# switching to bottled water



## lwstinkinsweet (Aug 2, 2005)

I have read that when you are changing from tap to bottled water you need to do it slowly like make a slight change and leave it like that for a week then add a little more every week. well i do a ten percent water change per day and a full water change once a week. how should i go about changing to bottled water? should i mix the bottled water with the stuff that i put in there every change so he is getting a little bit of the bottled stuff and the old stuff so the change isnt so fast or should i just put bottled in every day. he has had fin rot so that is why i am changing. we have sulfur in our water and his gravel is actually getting rusty colored spots on it from the sulfur. during my next 100% change/clean i plan on removing his gravel and getting some more becuase it is getting ruined by the sulfur. i may not get some for a while. will he be okay without gravel?
my first steps toward helping his fin rot was to give him meds but those were expired so they did nothing but i got the money back for them. and i also started the daily small changes. 
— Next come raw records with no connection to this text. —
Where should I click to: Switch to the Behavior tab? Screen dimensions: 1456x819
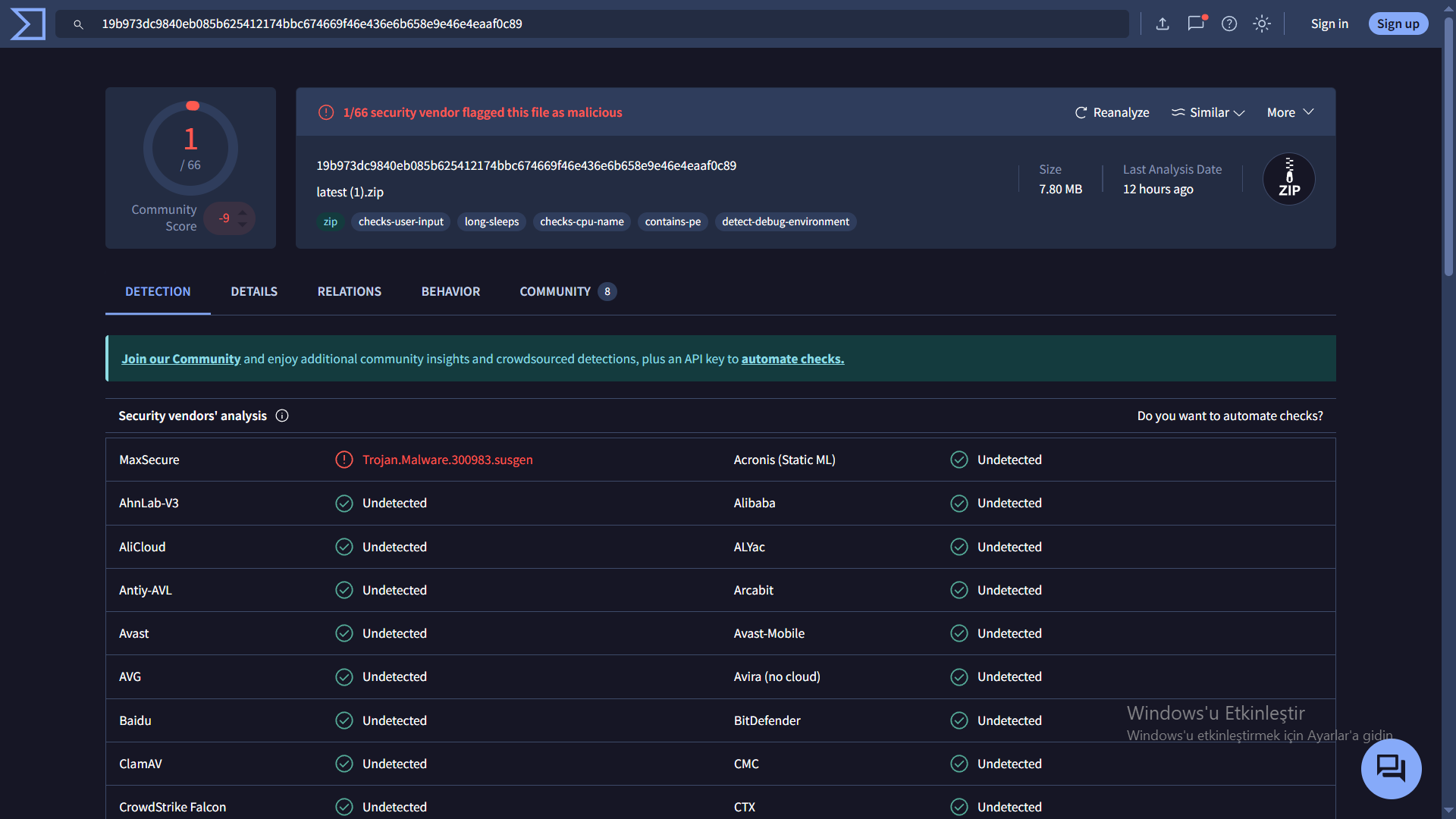point(450,291)
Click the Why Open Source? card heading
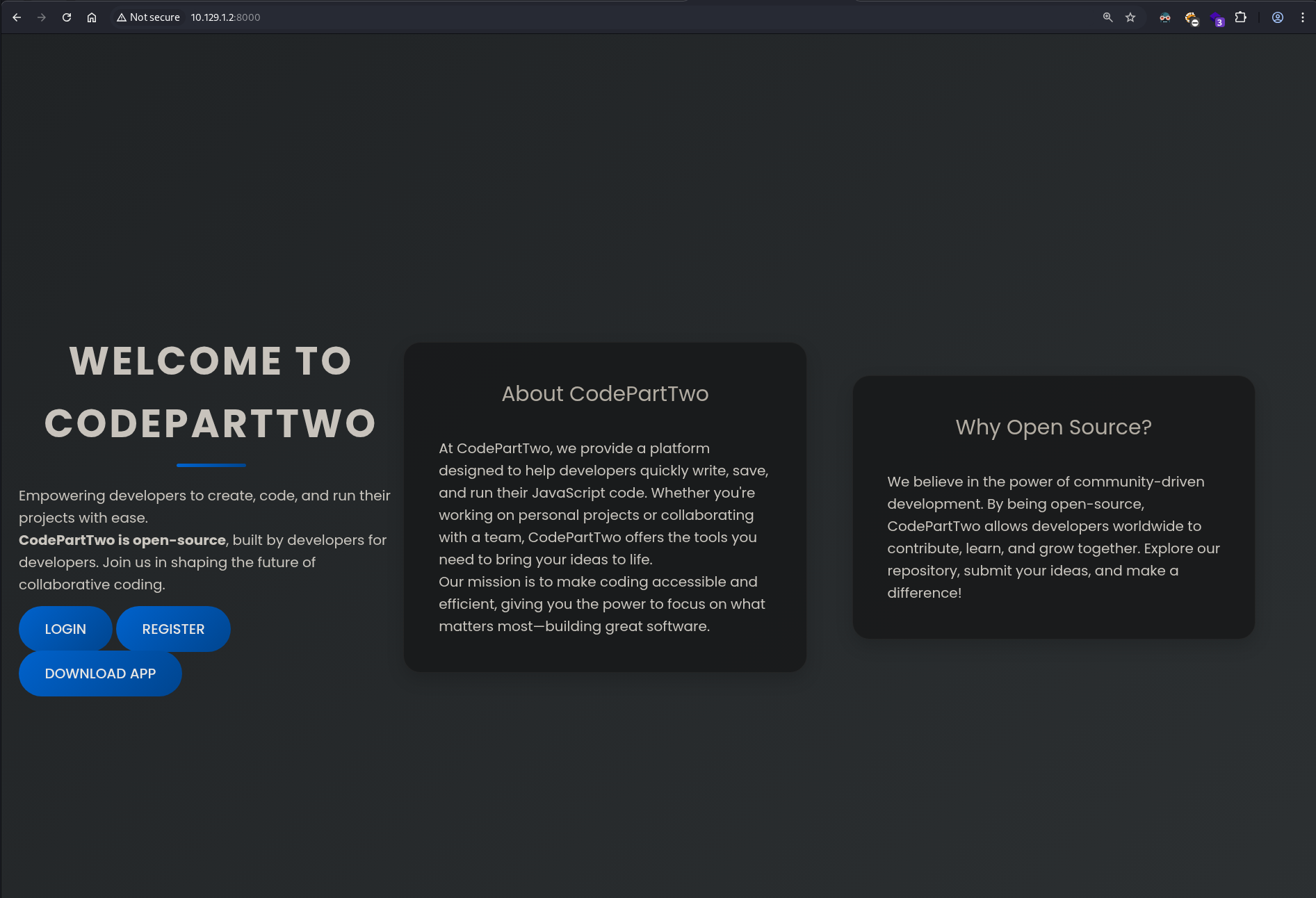 click(x=1053, y=427)
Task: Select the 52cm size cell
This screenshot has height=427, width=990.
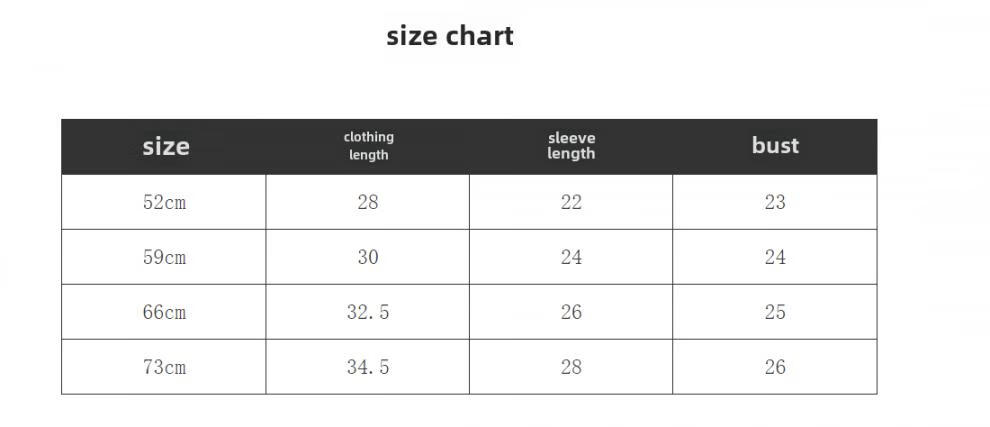Action: tap(165, 202)
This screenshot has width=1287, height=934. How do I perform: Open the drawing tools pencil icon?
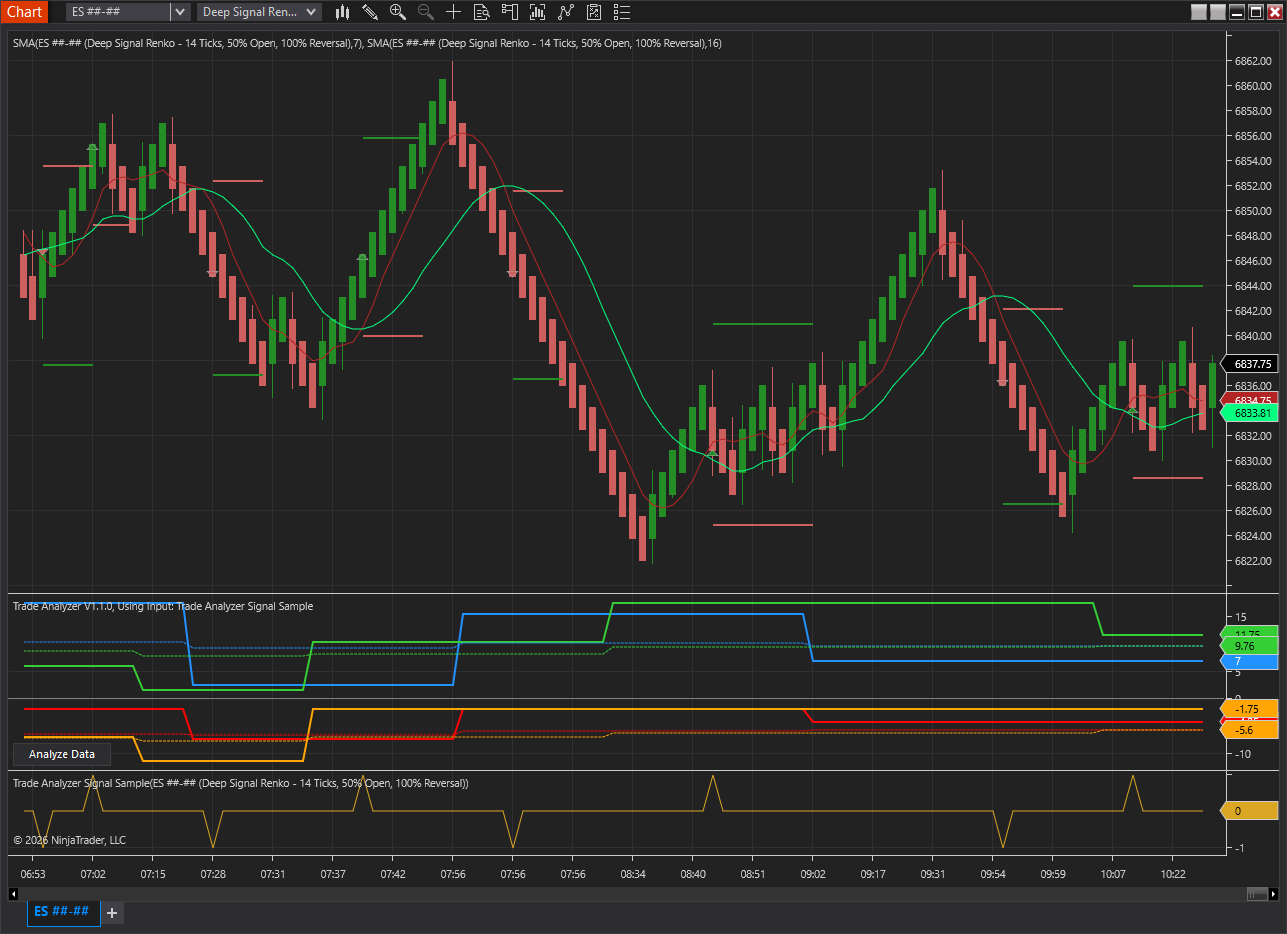pyautogui.click(x=370, y=12)

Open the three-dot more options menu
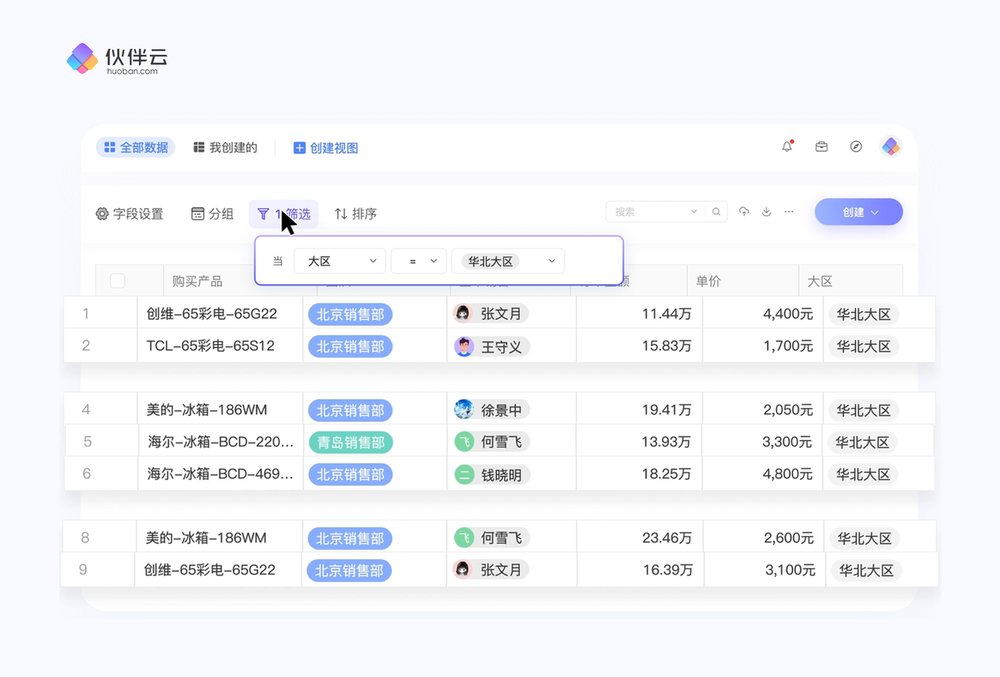pos(789,212)
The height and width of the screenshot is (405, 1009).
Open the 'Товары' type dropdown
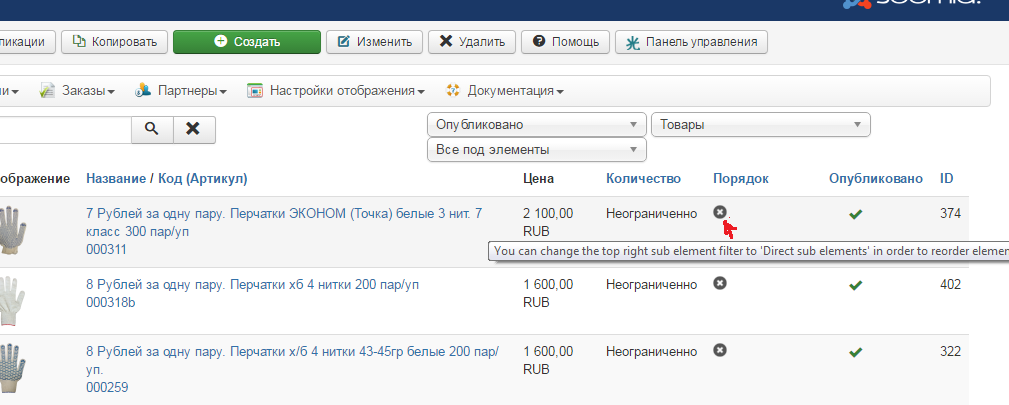760,125
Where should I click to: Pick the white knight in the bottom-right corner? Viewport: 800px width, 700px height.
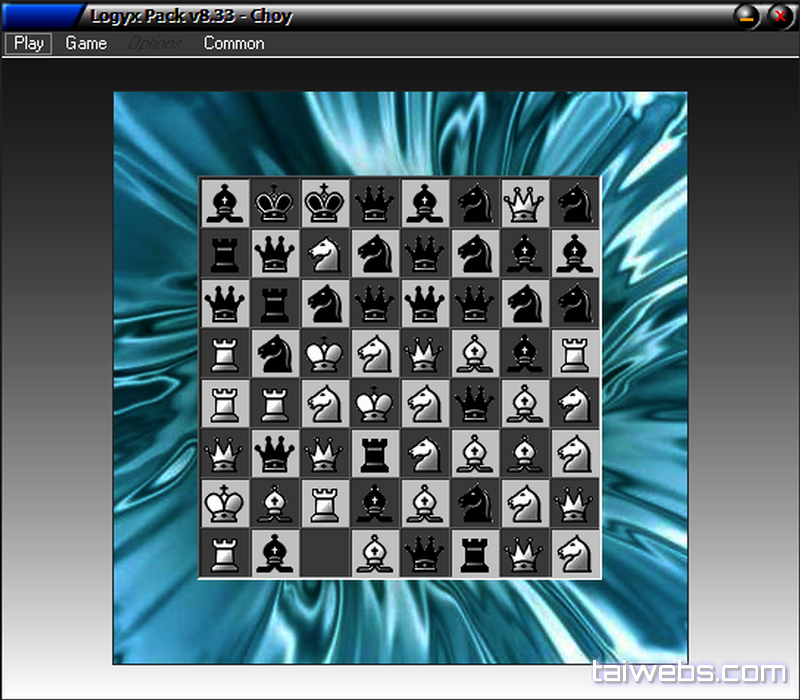click(575, 552)
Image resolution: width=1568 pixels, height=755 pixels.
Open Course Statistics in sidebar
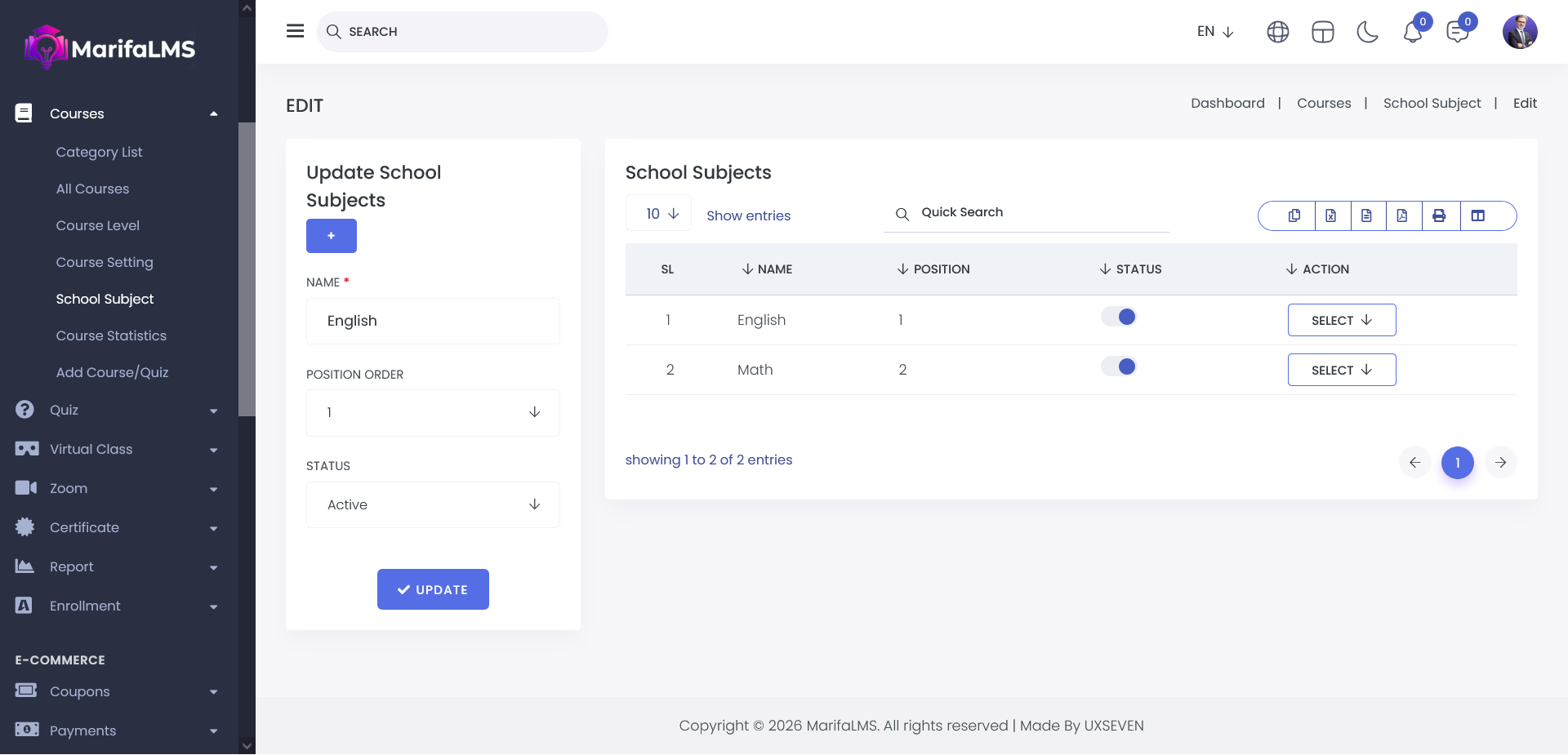(x=111, y=335)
Okay so out of that rambling i wanted to know if i should mix the bottled water with my water i keep in a jug and use to do his daily changes or should i just put bottled water in every day. i think i will do the mixing it just to start so i dont send him into shock. unless someone thinks i should do it differently. And also should i get new gravel since it has been in the sulfuric water. the water is horrible. so bad my boyfriend says i might as well put him in a bowl of acid or something because that is about how good our water is. except our water is very basic. sorry more rambling. i tend to do that. well if anyone could tell me how i should do the change that would be great as i dont want to send him into shock


----------



## lwstinkinsweet (Aug 2, 2005)

i am going to start out with ten percent of his water being bottled i will probably eventually get up to fifty percent only and see how he does with that. i just realized i will need like twelve bottles a week if i make it all bottled. so i am going to see how mixing it will go so that it will be cheaper. otherwise i would have to buy two cases a month if i just do a weekly change forget the ten percent daily changes. that would only be ten dollars a month but i would have to stop doing my daily changes and i worry about that. i could probably get by doing every other day ten percent changes then doing full changes once a week but i would still need to buy a lot of water to do that. so i will try fifty first and see what happens. if he needs more than that i will of course change it to full bottled water.


----------



## ChaldoChris416 (Aug 19, 2005)

make sure the water is not distilled it lacks the minerals


----------



## lwstinkinsweet (Aug 2, 2005)

does bottled water even require as many changes as tap would? i know the bottom at least needs to have all the food sucked up. but maybe i will try getting a ghost shrim eventually. they are only like twenty five cents so if he eats it it will be okay. it would just be there to clean the bottom of his tank. i wouldnt get as attached to it as i am to him. but i should definitely research shrimp to make sure it is healthy before i buy one. i would hate to put it in there and then make him sick. does anyone know any good sites about ghost shrimp? this is deinitely for the future not right away. my focus right now is to get him to a fifty fifty mix then we will see about a shrimp.


----------



## lwstinkinsweet (Aug 2, 2005)

no it is not distilled it is natural spring water. i did a ph test and everything. it is good quality water and i know to always buy the same brand


----------



## (RC) (Jan 18, 2005)

Yes bottled water will need the same number of water changes. You do know most bottled water is nothing more than well water from the area tthe water is bottled


----------



## lwstinkinsweet (Aug 2, 2005)

well it is bottled spring water. but what i am worried about with my water is that there is a high sulfur content. it is turning some spots on the gravel rust colored. and he has tail rot from it. so i wanted water that wouldnt be so sulfuric


----------



## (RC) (Jan 18, 2005)

I doubt the fin rot is from the sulfur water. I know a guy that had sulfur water so bad you couldn't drink it, but his 2 pet Bettas did great in it.


RC


----------



## mlefev (Apr 19, 2005)

I'm a little curious. How long have you had the betta? If you've had him a long time, and have been using your water since you got him...then that wouldn't make much sense for him to get fin-rot from the water. If you've only had him a short time, he could have been sick from the start. The bottled water is a good place to start, but be sure to think about other things that might have caused him to become ill too.


----------



## lwstinkinsweet (Aug 2, 2005)

i have only had him for like two weeks or one and a half i cannot remember anymore.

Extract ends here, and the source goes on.